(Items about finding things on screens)
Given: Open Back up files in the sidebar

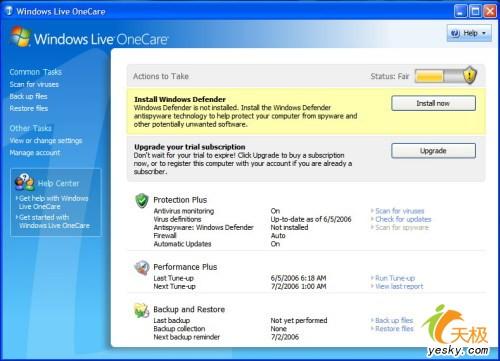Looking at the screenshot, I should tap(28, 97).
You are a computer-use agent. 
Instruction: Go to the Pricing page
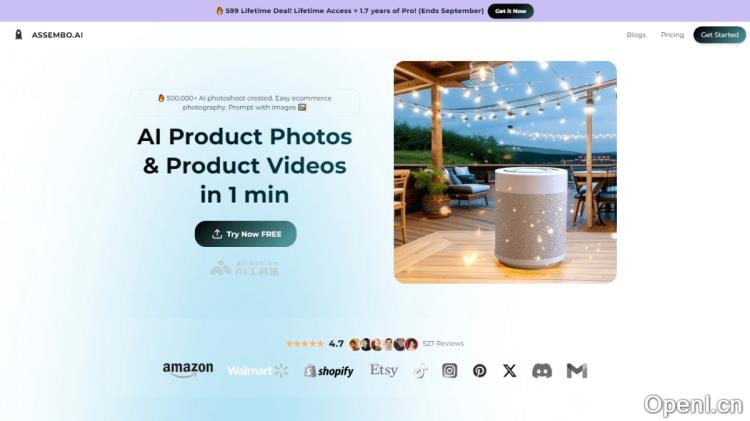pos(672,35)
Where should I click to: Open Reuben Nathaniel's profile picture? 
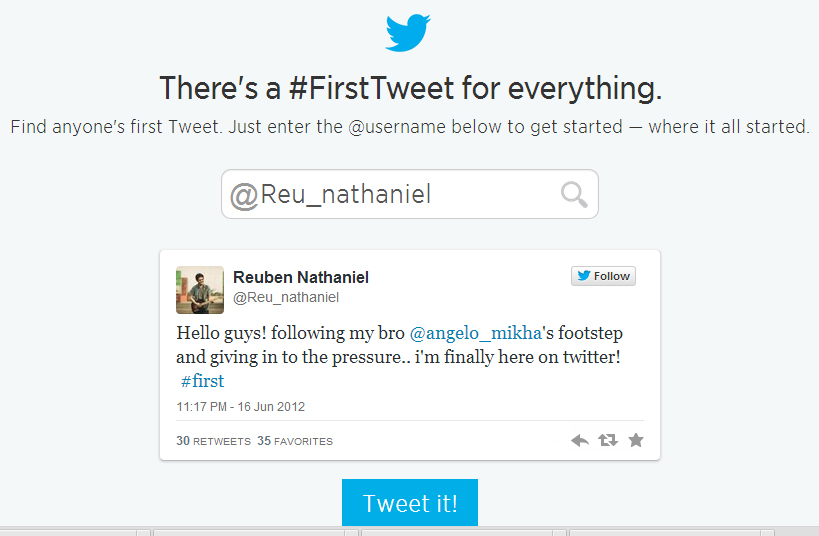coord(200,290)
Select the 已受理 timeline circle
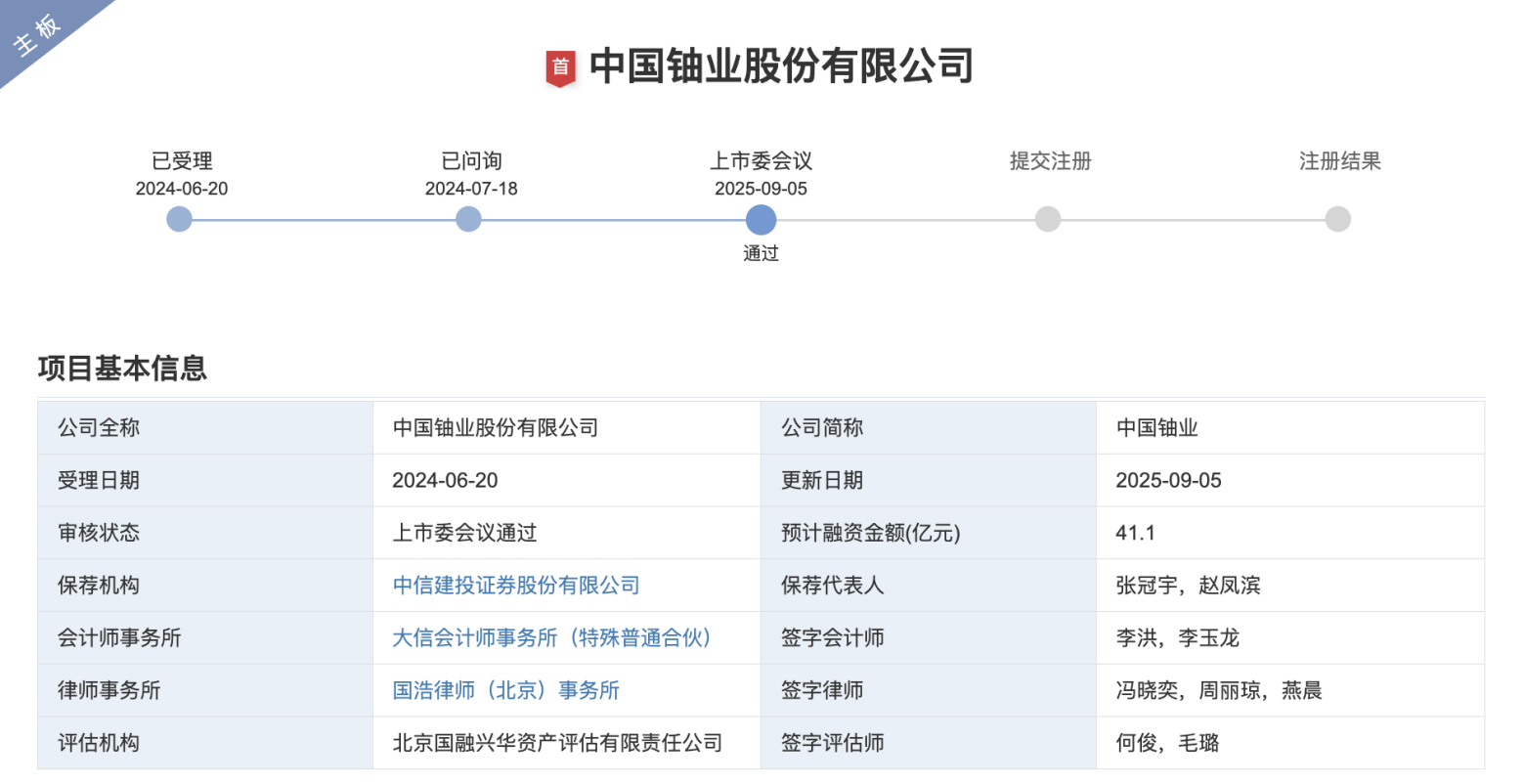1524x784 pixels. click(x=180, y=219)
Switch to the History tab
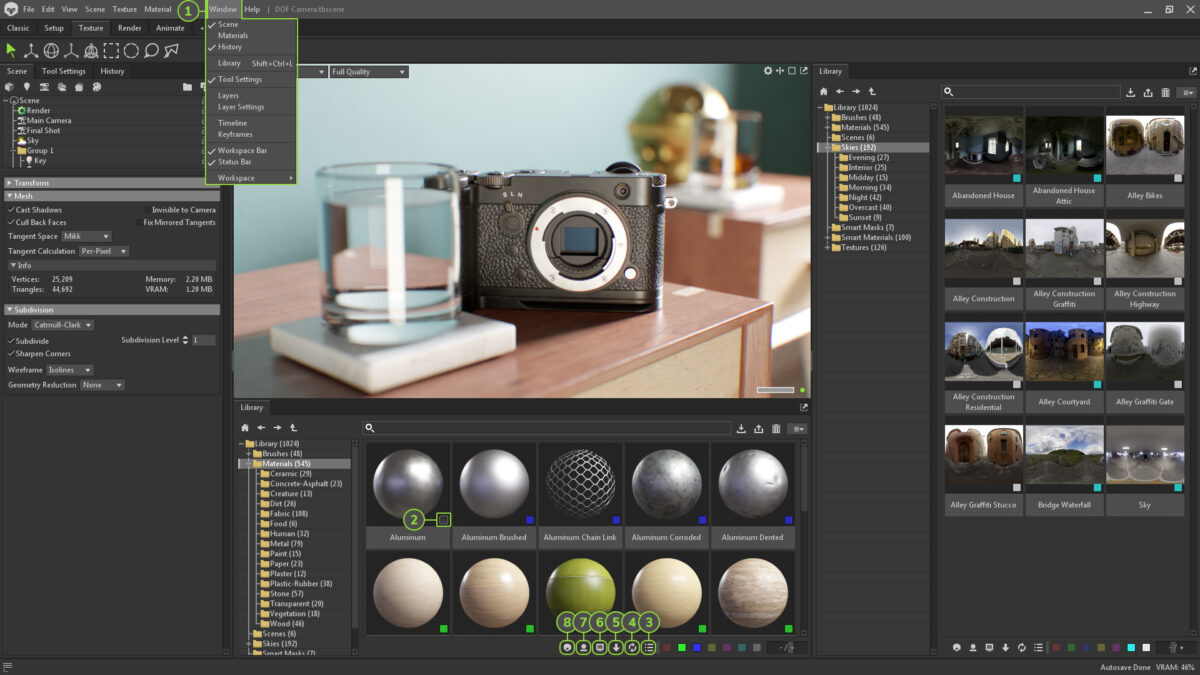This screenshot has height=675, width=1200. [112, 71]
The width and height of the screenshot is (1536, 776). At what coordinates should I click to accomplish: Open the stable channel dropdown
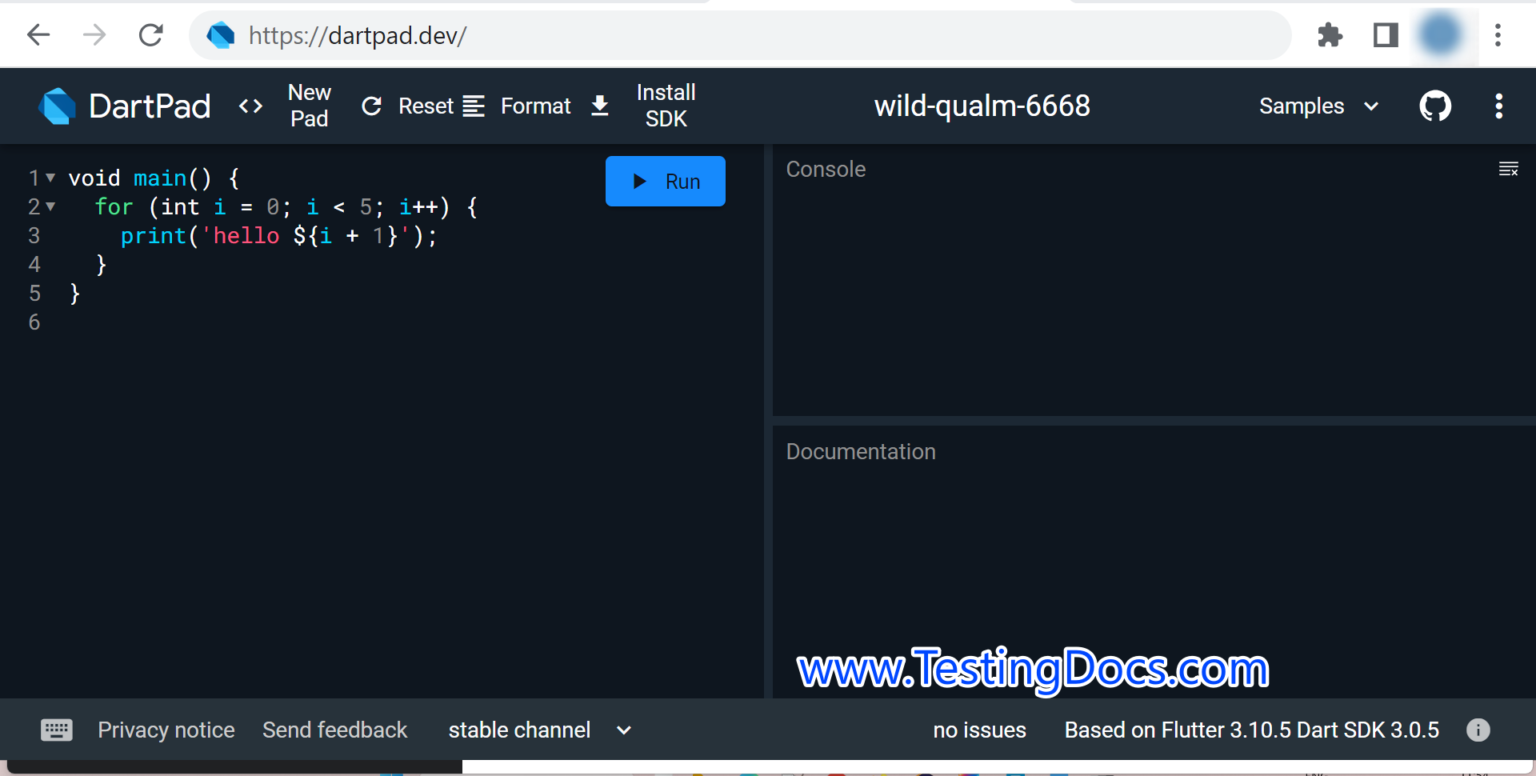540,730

• **What you need to do**: Render every line of the items above as a Markdown table with the columns Row and Line, skipping blank lines. Leave the pictures out.

• **Response**:
| Row | Line |
|---|---|
| 1 | Given: Open Back up files in the sidebar |
| 2 | Looking at the screenshot, I should tap(28, 97). |
| 3 | You are a computer-use agent.  |
| 4 | Instruction: Go to the Pricing page |
| 5 | pos(672,35) |
| 6 | Where should I click to: Open Reuben Nathaniel's profile picture?  |
| 7 | coord(200,290) |
| 8 | Select the 已受理 timeline circle |
| 9 | 1524x784 pixels. click(x=180, y=219) |
| 10 | Switch to the History tab |
| 11 | This screenshot has height=675, width=1200. [112, 71] |
| 12 | The width and height of the screenshot is (1536, 776). At what coordinates should I click to accomplish: Open the stable channel dropdown |
| 13 | 540,730 |